## Data provided
- Opening Delimiter -
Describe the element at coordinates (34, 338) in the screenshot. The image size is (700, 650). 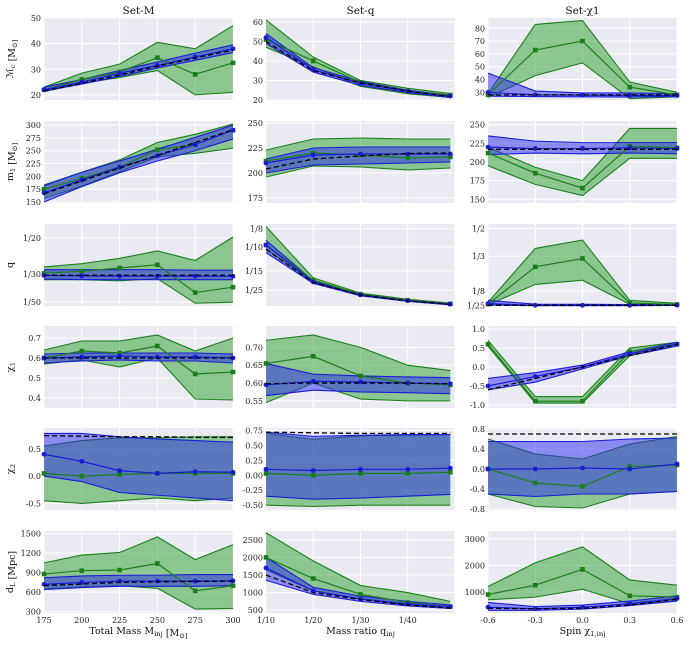
I see `y-tick-label: 0.7` at that location.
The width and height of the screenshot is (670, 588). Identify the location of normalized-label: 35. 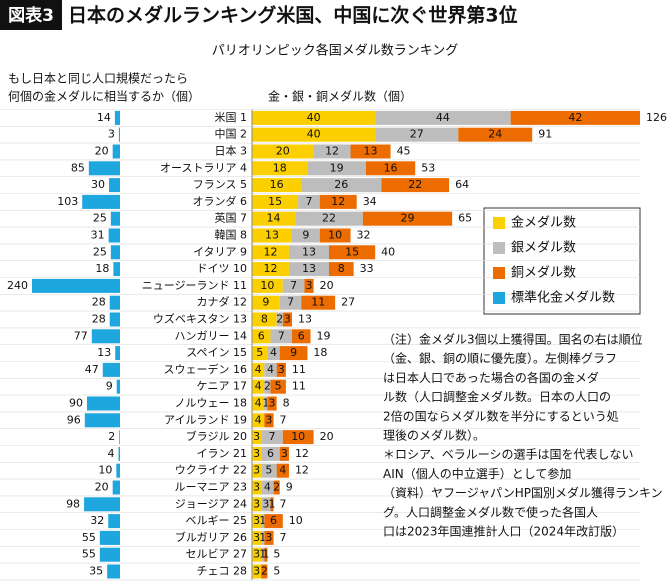
(96, 572).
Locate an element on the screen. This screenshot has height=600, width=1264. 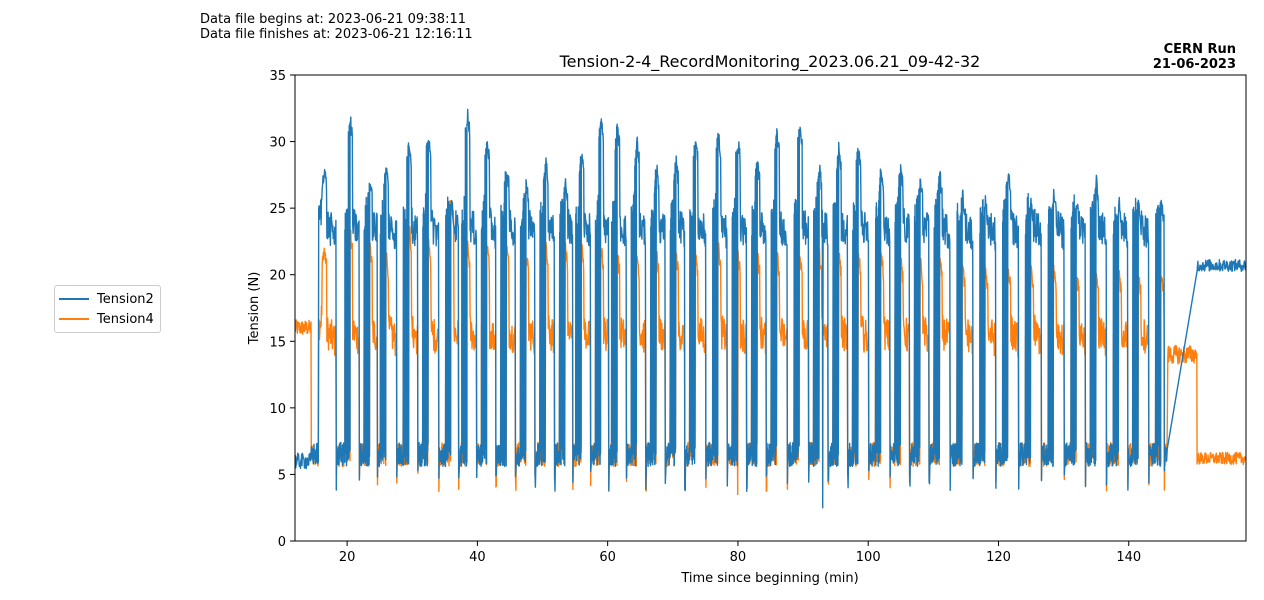
y-tick-label: 20 is located at coordinates (278, 276).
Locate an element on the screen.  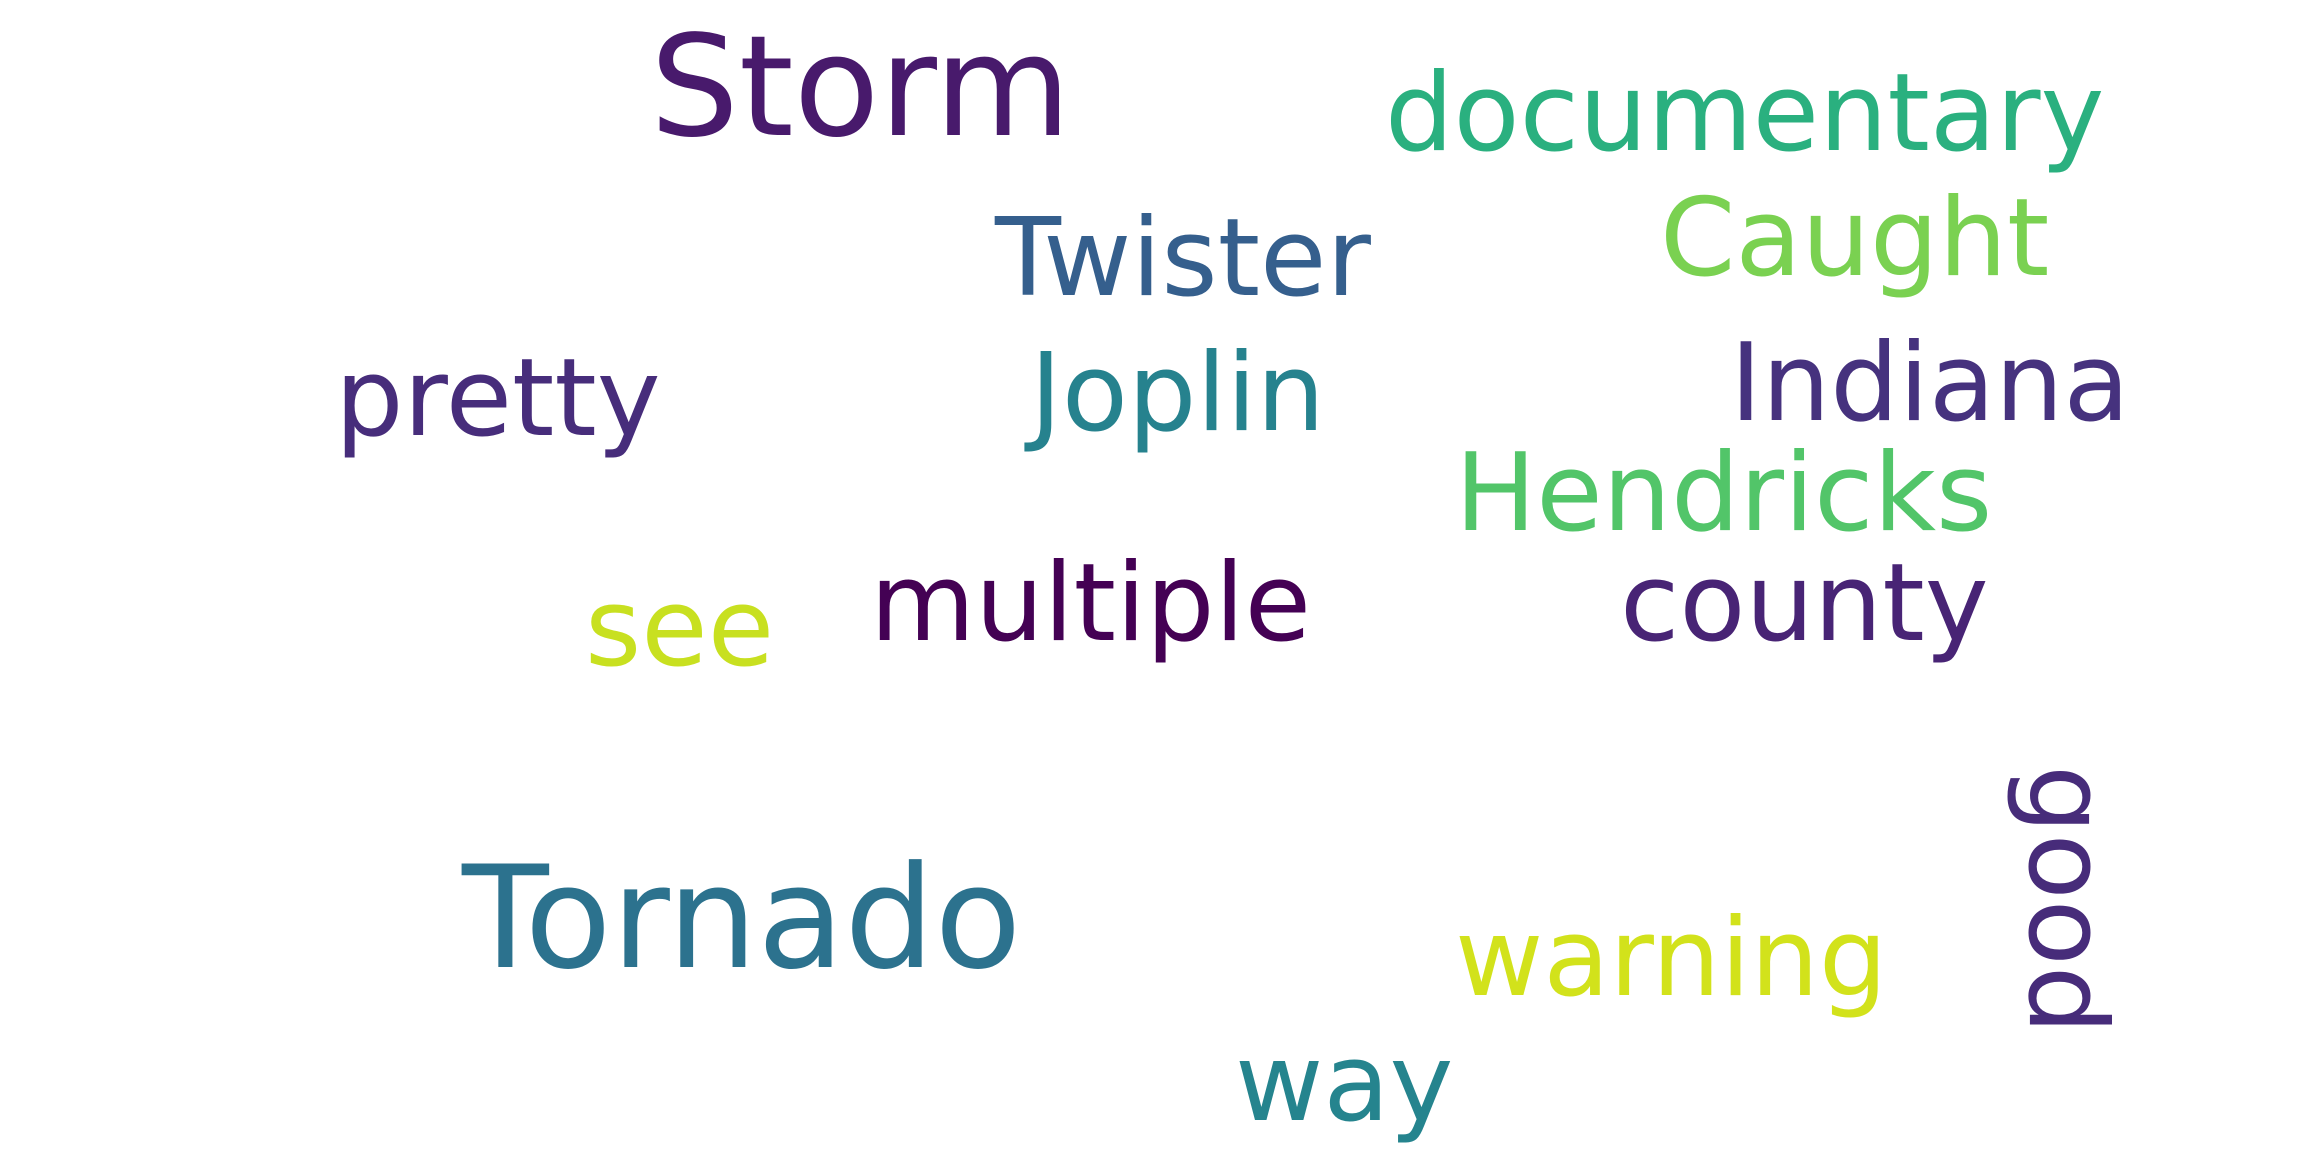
- Closing Delimiter -
## What you have to do
Starting at the line containing "The width and" and ending at the last of the records, change "screenshot" to "image" and give those lines again with nothing else altered. Leave the pictures out of the answer.

## Solution to the problem
The width and height of the image is (670, 588). Identify the location of normalized-label: 35. 
(96, 572).
Locate an element on the screen. This image has height=600, width=1264. 
y-tick-label: 20 is located at coordinates (278, 276).
Locate an element on the screen.  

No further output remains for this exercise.